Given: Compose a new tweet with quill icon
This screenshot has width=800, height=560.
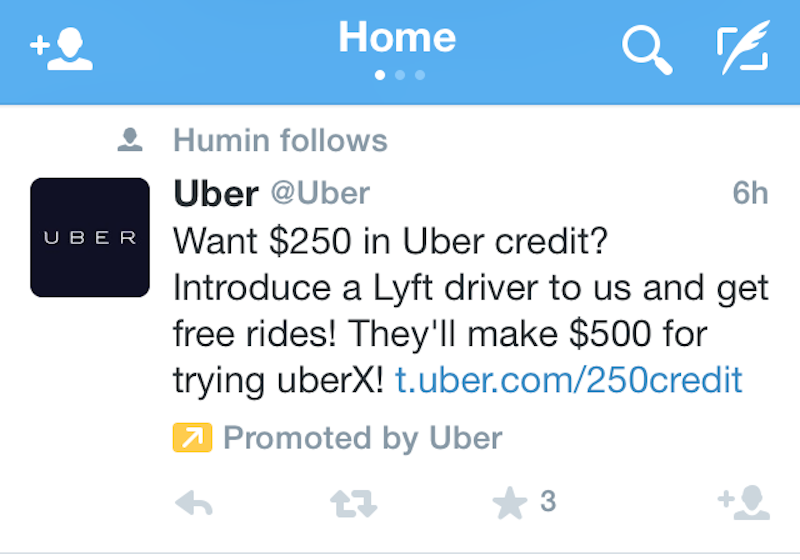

...

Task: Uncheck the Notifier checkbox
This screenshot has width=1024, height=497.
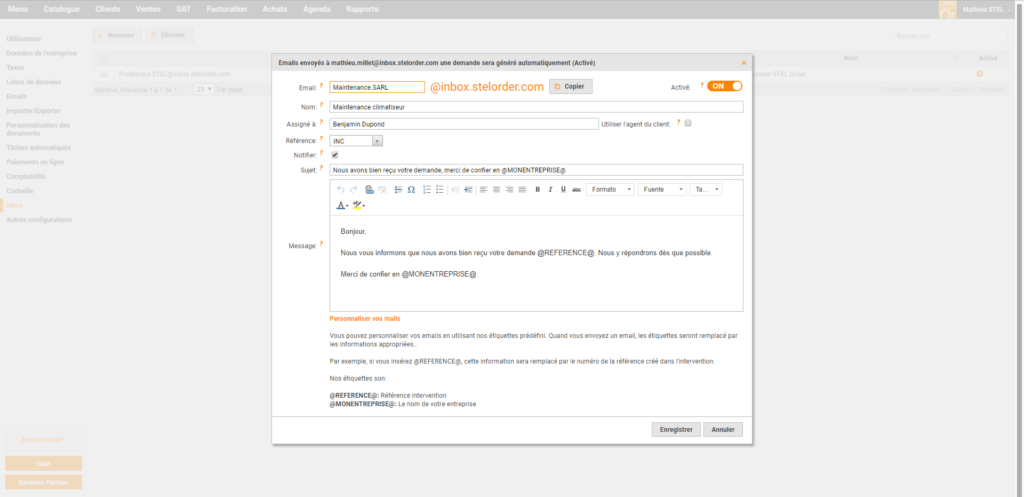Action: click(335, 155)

#### [Work order]
Copy out, word for word, the part of the entries above that begins at the line with "Given: Compose a new tweet with quill icon" and ends at the line with "This screenshot has width=800, height=560.", including both.

#### [Reply]
Given: Compose a new tweet with quill icon
This screenshot has width=800, height=560.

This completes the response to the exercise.